[Items listed in a dataset]
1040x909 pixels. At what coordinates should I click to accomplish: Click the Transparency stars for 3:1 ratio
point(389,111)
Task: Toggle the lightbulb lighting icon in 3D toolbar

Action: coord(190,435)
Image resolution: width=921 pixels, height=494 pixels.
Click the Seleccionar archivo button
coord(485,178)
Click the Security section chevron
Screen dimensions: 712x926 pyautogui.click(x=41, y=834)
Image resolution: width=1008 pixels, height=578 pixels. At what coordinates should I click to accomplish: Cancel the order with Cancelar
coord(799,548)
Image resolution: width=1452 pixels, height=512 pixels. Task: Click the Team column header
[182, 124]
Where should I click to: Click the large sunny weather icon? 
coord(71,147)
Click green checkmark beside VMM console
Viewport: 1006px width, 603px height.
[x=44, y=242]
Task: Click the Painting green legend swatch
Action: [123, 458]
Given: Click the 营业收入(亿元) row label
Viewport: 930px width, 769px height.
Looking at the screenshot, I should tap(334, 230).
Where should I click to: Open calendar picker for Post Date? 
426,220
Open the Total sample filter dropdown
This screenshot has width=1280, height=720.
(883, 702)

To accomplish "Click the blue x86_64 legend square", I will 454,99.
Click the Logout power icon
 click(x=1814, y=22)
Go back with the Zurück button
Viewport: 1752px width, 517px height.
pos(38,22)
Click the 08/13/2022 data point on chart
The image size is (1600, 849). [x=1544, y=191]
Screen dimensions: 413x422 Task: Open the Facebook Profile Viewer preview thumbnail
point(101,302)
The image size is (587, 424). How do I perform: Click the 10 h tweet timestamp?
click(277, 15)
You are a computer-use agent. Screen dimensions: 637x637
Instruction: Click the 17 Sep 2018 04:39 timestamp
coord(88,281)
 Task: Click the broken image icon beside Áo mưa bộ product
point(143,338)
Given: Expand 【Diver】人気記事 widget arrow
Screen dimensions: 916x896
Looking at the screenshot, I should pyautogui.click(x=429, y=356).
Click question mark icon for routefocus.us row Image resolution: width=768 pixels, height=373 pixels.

DESCRIPTION OF THE TASK: Your answer should consist of the lines above that hold the word "Given", copied exactly.

WRITTEN SOLUTION:
Given: Click the 营业收入(亿元) row label
Given: Expand 【Diver】人気記事 widget arrow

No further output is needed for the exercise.